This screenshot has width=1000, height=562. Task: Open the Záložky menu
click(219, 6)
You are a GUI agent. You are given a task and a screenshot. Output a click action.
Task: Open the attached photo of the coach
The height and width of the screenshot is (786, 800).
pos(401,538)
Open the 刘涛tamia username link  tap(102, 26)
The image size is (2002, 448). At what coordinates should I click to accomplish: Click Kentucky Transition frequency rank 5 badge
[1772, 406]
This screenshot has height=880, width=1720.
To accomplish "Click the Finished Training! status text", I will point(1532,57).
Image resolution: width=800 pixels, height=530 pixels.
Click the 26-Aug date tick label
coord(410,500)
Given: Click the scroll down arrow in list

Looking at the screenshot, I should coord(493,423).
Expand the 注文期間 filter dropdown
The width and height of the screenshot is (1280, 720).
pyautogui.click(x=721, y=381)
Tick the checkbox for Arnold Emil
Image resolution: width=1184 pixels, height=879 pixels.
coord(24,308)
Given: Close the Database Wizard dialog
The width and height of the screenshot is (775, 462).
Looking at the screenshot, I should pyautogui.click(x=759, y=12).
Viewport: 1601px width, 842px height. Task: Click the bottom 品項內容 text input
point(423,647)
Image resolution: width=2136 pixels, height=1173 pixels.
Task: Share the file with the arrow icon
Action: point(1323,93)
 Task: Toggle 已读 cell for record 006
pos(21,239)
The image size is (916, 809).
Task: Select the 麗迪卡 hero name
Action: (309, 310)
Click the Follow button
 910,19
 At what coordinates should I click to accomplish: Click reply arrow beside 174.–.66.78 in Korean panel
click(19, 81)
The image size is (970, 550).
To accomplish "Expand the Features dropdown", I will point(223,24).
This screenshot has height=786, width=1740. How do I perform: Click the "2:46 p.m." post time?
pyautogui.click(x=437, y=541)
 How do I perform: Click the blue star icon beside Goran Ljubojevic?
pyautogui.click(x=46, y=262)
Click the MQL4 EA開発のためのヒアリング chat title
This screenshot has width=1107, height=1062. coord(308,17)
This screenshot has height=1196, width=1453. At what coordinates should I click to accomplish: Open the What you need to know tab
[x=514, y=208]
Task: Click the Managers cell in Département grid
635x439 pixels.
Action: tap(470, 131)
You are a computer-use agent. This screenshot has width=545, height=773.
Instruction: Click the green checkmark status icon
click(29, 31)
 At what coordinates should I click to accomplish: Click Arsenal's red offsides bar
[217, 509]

(Task statement) Show all lines from the records above where the word "will" occurs.

(Solution below)
To accomplish "Click the Finished Training! status text", I will point(1532,57).
To accomplish "Expand the Features dropdown", I will point(223,24).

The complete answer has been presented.